→ PROVIDED RECORDS
-=-=-=-=-

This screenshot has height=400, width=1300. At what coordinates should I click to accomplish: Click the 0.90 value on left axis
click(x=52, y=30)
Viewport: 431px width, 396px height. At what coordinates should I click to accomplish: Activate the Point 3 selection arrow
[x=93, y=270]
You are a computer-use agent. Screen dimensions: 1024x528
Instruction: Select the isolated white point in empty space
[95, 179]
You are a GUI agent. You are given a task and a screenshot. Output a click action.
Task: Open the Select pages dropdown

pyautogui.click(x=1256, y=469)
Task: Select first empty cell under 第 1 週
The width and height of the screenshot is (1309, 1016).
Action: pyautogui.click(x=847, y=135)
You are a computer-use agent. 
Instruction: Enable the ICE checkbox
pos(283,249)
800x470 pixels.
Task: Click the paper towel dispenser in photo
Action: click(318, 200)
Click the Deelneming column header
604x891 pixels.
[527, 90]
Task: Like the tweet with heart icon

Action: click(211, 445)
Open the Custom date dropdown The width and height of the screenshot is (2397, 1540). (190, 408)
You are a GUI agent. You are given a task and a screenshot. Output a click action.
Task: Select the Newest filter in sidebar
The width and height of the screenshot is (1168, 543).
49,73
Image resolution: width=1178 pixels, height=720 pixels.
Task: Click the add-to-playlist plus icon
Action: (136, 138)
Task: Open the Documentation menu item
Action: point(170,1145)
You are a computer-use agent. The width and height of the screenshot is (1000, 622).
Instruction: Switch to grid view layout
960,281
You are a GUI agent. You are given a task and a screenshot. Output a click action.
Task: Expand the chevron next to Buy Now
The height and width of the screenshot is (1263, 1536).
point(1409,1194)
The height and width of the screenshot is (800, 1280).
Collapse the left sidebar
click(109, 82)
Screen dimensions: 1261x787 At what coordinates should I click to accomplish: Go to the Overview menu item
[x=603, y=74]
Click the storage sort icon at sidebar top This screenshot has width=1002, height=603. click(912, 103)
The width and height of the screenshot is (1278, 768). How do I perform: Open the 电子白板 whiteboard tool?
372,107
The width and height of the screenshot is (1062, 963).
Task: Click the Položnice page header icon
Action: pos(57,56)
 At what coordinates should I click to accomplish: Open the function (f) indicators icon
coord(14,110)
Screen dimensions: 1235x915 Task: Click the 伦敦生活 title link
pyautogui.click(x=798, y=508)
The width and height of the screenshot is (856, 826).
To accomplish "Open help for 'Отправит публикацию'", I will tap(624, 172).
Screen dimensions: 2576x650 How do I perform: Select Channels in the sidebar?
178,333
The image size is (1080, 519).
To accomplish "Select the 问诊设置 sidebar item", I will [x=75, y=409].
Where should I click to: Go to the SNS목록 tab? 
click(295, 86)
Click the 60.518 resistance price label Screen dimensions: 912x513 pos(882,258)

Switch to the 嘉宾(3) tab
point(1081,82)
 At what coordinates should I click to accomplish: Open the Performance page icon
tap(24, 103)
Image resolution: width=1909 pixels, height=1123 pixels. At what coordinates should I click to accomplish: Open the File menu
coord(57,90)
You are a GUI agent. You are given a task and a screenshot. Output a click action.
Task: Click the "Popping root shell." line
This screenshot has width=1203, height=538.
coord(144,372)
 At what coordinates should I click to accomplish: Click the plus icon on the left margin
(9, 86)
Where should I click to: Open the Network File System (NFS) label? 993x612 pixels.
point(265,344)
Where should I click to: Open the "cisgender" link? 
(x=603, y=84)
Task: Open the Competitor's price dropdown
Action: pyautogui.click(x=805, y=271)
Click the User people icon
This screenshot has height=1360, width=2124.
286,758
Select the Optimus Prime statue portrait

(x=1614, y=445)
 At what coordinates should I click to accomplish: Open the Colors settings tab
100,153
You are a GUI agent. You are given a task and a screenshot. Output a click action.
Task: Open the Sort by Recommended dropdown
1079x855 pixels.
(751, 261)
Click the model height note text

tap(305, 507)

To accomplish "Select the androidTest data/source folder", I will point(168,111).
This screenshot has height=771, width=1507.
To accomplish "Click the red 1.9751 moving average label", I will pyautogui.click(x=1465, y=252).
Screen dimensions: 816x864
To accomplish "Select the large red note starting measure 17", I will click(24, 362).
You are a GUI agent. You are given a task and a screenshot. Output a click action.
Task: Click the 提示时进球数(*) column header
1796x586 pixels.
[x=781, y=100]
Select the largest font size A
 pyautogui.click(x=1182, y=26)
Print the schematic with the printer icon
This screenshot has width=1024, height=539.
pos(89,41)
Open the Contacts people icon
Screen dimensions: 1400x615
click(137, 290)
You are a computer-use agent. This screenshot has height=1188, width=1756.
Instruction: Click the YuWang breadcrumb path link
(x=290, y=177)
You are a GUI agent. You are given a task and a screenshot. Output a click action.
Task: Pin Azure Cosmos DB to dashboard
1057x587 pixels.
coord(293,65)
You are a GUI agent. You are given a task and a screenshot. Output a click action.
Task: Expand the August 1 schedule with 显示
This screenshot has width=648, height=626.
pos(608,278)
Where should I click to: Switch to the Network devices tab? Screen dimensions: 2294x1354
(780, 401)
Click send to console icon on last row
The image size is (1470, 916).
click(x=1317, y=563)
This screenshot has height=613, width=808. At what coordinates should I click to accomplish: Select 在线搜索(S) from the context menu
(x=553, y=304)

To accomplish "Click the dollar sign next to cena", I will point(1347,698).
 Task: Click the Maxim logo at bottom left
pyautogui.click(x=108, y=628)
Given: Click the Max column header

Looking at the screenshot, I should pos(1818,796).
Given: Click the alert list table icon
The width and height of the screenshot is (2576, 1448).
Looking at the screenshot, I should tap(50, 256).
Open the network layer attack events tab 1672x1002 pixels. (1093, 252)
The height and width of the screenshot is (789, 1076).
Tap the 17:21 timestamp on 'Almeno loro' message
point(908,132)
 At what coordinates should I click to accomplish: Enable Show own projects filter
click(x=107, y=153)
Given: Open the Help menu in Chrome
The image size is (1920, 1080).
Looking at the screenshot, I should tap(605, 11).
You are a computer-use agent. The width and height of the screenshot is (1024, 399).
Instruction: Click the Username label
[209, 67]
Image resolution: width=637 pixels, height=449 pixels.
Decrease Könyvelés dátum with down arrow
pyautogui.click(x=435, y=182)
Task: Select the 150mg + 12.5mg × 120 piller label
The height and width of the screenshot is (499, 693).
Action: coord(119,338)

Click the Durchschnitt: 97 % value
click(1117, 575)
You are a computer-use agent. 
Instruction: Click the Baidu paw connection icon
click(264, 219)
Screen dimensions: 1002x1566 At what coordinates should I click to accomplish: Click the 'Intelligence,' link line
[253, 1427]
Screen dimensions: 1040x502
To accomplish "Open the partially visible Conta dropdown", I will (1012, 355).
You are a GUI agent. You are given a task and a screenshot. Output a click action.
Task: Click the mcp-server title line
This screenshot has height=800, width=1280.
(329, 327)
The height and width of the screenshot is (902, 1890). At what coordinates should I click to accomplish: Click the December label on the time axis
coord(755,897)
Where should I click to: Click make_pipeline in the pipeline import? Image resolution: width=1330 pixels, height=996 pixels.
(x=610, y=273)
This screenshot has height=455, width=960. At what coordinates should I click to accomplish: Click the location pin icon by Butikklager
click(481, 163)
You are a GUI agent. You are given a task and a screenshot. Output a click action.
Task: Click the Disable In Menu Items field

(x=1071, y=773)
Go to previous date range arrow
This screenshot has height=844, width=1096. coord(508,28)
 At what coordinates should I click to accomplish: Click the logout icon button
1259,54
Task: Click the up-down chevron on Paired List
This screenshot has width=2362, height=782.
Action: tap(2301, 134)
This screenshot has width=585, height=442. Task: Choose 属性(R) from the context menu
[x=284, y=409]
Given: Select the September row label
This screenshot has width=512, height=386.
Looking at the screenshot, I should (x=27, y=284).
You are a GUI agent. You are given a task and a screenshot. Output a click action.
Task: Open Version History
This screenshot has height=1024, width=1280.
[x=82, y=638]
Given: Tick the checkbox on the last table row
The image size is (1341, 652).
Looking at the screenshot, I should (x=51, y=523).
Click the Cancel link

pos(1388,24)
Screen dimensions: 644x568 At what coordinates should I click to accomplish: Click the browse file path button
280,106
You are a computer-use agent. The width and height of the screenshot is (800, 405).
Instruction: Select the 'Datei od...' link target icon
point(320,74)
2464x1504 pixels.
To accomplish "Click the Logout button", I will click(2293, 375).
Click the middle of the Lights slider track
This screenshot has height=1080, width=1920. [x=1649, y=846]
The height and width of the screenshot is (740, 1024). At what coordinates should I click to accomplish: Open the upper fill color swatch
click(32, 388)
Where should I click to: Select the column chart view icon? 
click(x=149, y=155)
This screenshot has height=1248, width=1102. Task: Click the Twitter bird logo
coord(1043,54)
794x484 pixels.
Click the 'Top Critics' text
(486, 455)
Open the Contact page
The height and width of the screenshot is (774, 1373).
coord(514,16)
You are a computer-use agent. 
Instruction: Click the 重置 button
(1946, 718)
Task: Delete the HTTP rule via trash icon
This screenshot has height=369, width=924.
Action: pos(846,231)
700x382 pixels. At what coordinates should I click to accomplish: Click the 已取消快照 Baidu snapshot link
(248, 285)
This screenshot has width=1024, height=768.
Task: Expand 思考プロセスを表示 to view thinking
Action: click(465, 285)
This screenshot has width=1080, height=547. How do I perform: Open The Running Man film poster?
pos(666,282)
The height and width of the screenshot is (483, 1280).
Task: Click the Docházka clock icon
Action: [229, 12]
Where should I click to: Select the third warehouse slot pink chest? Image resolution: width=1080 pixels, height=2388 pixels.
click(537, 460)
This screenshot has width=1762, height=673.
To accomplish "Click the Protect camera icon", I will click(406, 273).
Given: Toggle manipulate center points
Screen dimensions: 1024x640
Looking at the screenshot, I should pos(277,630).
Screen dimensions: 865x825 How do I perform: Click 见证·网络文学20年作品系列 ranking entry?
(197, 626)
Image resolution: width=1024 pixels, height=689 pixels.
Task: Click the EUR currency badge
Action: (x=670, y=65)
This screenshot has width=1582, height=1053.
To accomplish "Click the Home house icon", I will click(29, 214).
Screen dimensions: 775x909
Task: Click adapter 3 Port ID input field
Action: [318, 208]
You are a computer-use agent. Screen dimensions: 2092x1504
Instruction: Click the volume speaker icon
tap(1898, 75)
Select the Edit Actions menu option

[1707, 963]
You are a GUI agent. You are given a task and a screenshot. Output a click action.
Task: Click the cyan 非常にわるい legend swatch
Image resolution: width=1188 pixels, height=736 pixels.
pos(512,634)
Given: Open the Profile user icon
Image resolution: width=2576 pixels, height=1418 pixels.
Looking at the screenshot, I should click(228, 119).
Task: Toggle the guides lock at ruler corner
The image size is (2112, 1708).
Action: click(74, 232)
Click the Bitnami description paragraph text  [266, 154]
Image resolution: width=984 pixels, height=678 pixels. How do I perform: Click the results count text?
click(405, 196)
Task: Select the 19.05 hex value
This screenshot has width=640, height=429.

-=-=-=-=-

→ EXERCISE DESCRIPTION
Rewrite the entries from the start down through the line containing "[x=93, y=270]", both ends included. Replace "coordinates" with "location" and keep everything else the same.

→ RESULT
This screenshot has height=400, width=1300. At what location should I click to accomplish: Click the 0.90 value on left axis
click(x=52, y=30)
Viewport: 431px width, 396px height. At what location should I click to accomplish: Activate the Point 3 selection arrow
[x=93, y=270]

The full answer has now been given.